About this exercise:
Everything from the line with "640x372 pixels." to the end of the data below, both lines included, should be transcribed exactly; please omit the pictures.
*** Block opens ***
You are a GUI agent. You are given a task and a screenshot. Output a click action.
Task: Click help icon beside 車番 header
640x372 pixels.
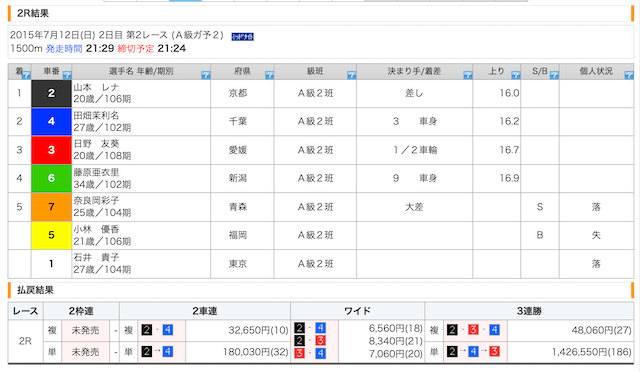pyautogui.click(x=67, y=75)
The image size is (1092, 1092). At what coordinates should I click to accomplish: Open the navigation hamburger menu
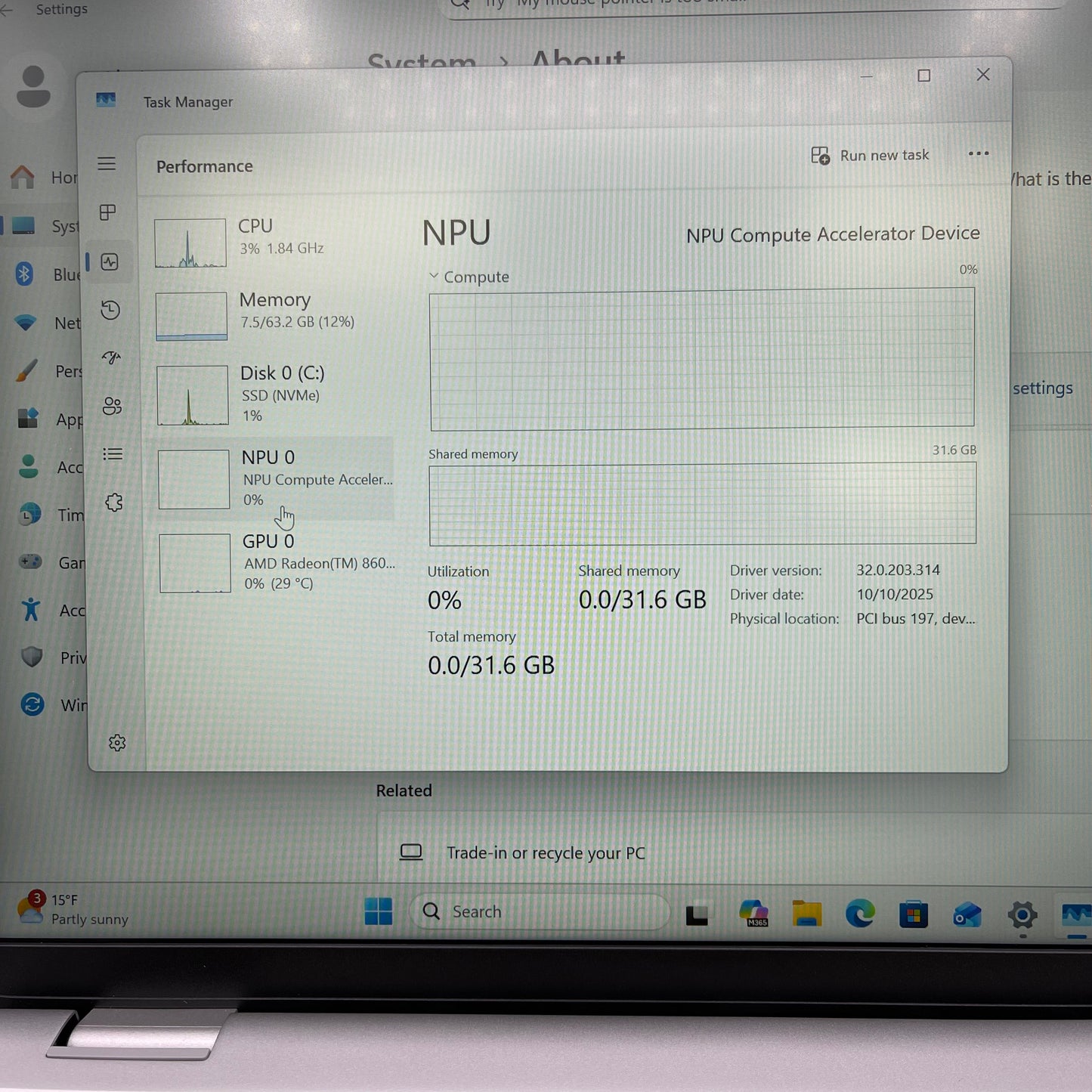click(107, 163)
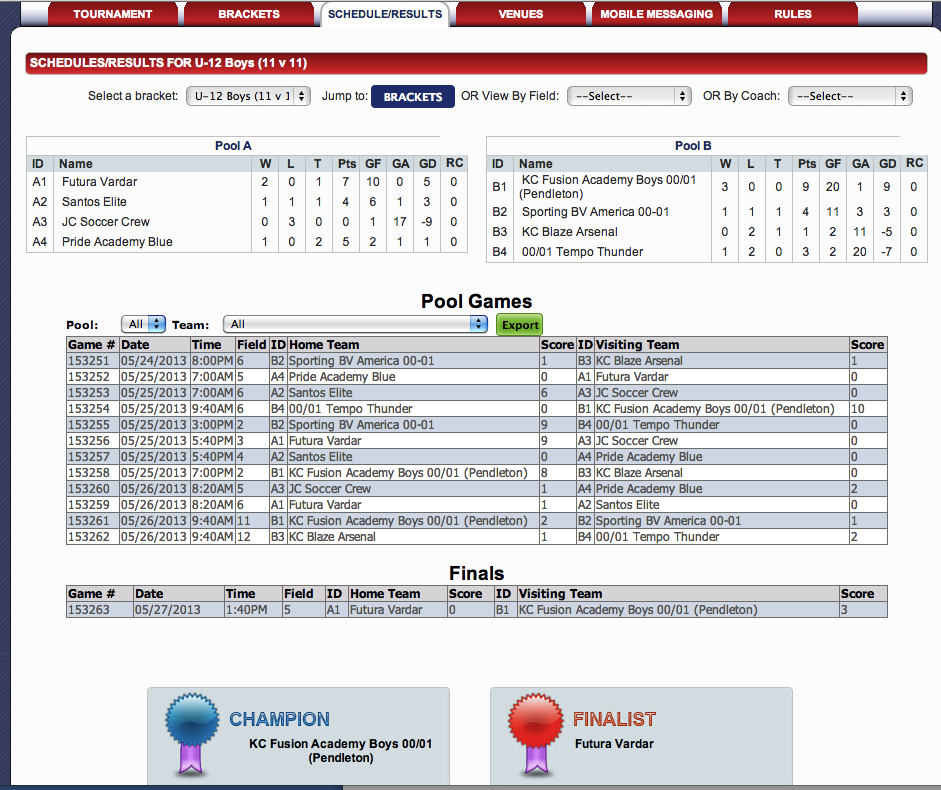The width and height of the screenshot is (941, 790).
Task: Open the Venues tab
Action: 521,14
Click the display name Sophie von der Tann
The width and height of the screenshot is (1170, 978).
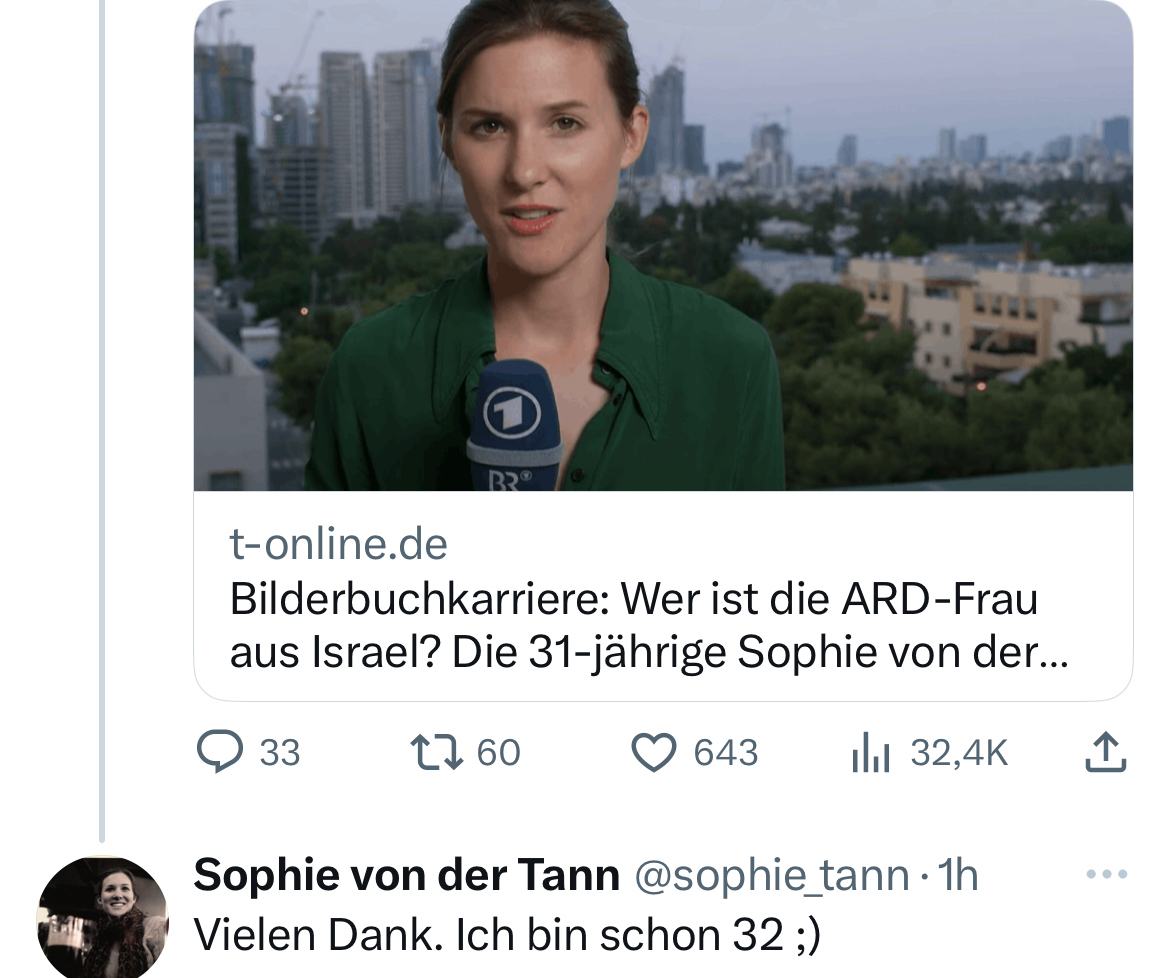tap(406, 876)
*** Block closes ***
Result of the task:
640x372 pixels.
pyautogui.click(x=67, y=75)
The image size is (1092, 1092). At what coordinates should I click to accomplish: Open the navigation hamburger menu
click(107, 163)
The width and height of the screenshot is (941, 790).
Task: Open the Venues tab
Action: 521,14
Click the display name Sophie von der Tann
The width and height of the screenshot is (1170, 978).
tap(406, 876)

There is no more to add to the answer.